EXERCISE AIM: A faithful copy is required: retype the records from their first line through the line with "Image resolution: width=1252", and omit the pictures.

ENTRIES PROVIDED:
■ ■ ■ ■ ■ ■ ■

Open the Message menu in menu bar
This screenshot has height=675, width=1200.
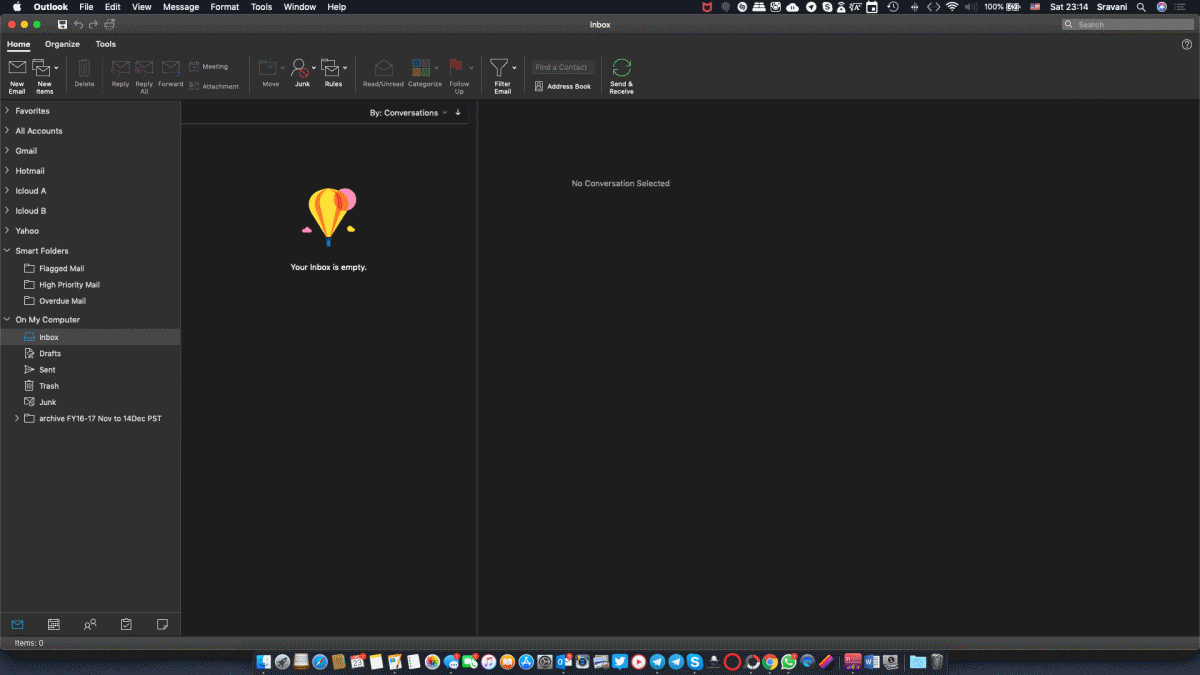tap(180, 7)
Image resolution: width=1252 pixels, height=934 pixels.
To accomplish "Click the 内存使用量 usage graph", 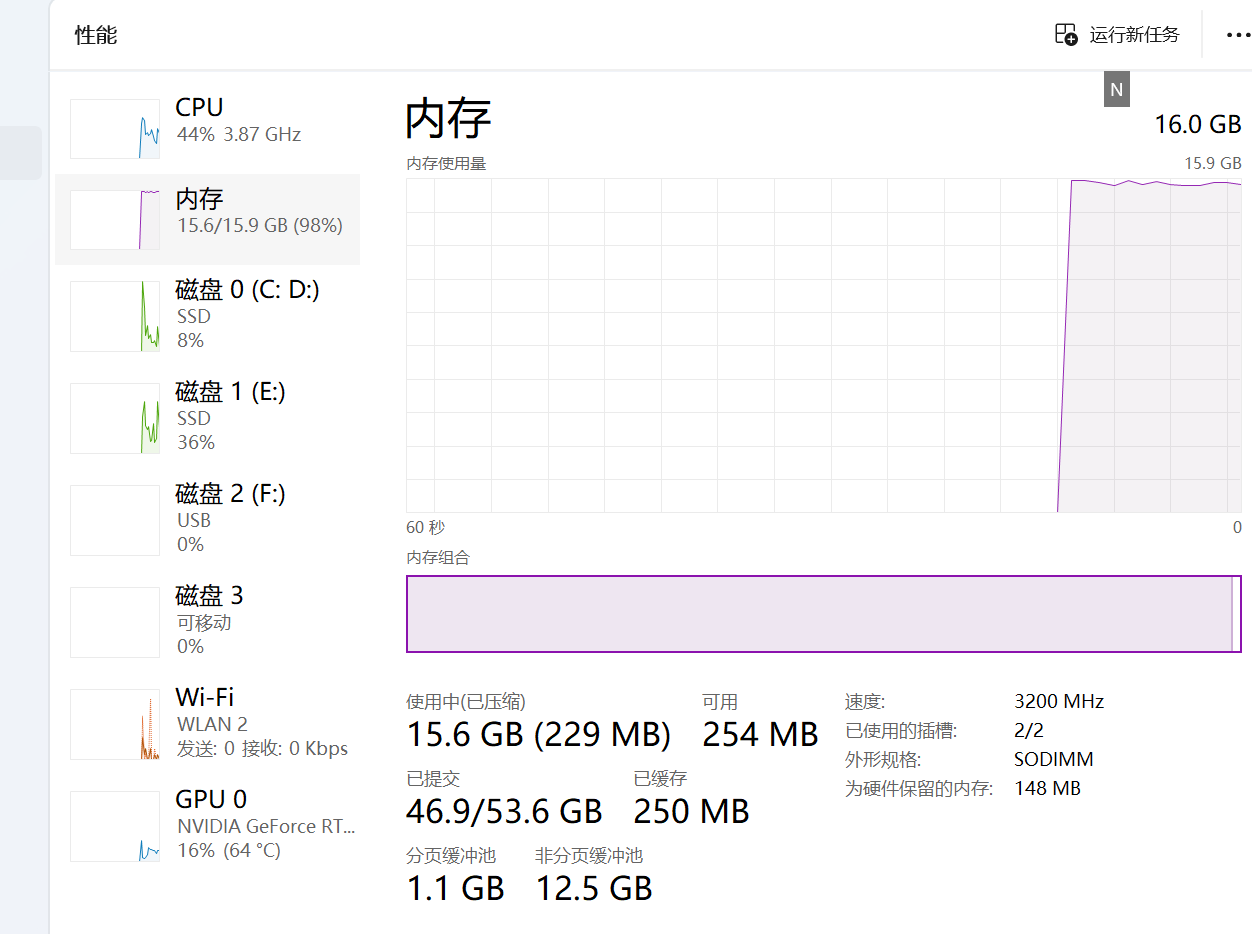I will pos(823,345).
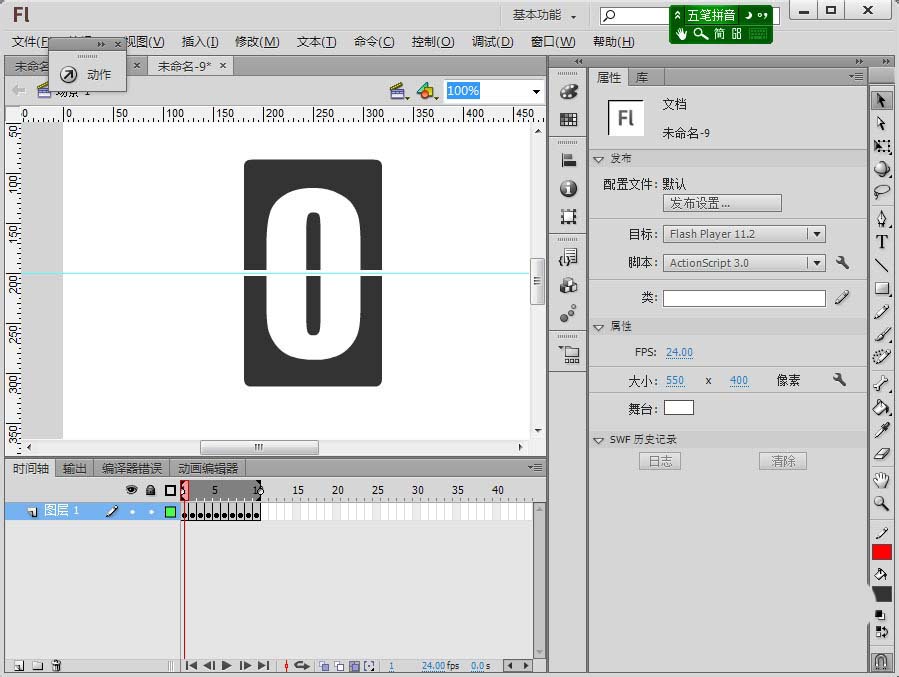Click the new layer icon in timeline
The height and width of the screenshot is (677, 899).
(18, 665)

■ ■ ■ ■ ■ ■ ■

TASK OUTPUT:
Open the Message menu in menu bar
This screenshot has height=675, width=1200.
tap(180, 7)
Image resolution: width=1252 pixels, height=934 pixels.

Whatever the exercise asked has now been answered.